* Collection entries
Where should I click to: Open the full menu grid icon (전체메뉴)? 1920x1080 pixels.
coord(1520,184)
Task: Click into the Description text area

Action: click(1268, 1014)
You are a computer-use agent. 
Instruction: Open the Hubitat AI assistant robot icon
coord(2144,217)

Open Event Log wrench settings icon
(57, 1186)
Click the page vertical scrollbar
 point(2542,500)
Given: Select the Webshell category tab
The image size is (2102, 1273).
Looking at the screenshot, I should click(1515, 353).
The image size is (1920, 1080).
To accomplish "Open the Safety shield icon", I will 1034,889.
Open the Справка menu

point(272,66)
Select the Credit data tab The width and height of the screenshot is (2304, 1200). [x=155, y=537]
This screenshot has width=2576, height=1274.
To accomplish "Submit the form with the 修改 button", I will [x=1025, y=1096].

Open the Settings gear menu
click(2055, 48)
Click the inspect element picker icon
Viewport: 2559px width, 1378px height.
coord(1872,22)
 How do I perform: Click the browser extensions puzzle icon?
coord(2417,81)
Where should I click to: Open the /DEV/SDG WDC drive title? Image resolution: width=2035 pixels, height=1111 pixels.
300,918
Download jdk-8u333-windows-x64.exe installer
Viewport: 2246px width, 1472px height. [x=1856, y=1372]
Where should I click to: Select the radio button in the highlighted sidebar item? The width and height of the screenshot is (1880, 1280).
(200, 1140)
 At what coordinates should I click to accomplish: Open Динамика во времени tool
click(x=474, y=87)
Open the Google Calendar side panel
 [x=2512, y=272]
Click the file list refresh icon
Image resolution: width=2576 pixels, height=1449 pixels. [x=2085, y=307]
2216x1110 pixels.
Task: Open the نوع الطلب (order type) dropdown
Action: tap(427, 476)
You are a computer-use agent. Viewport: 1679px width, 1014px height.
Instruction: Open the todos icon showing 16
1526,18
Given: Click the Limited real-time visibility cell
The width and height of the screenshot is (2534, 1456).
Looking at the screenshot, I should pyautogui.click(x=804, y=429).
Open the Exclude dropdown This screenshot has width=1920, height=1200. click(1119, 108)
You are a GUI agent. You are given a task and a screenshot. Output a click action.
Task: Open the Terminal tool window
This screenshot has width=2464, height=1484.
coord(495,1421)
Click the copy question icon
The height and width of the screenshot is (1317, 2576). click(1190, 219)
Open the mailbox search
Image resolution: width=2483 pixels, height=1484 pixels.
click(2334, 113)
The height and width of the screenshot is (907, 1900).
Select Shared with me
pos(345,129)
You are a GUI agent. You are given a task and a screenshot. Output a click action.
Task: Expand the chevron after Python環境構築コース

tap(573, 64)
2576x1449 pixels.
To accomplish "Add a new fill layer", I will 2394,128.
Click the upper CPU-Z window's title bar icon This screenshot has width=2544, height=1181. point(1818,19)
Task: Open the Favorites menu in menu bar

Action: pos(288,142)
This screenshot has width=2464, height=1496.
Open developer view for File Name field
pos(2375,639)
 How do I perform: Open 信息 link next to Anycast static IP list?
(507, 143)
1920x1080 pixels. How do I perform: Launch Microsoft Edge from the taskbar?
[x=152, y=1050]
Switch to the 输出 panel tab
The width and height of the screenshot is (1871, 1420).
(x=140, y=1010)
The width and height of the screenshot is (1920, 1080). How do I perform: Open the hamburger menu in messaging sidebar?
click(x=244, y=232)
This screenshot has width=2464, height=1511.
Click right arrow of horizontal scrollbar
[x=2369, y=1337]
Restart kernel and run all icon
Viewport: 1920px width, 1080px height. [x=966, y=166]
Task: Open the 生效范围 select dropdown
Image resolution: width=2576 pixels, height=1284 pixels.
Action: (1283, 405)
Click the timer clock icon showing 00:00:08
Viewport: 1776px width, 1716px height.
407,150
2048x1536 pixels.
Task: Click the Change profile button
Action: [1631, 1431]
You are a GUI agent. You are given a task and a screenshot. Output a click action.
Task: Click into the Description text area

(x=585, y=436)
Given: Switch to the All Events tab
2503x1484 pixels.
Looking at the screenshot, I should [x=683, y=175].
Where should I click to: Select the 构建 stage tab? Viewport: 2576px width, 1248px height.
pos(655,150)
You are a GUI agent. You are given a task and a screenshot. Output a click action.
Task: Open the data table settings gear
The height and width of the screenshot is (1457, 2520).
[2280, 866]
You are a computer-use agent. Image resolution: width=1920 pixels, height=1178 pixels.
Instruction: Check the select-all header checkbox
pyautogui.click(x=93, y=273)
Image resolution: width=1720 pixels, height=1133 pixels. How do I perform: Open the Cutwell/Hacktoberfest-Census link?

* Assignment
Collect each line above holding the string "data".

* Solved exercise
Select the Credit data tab The width and height of the screenshot is (2304, 1200). [x=155, y=537]
Task: Open the data table settings gear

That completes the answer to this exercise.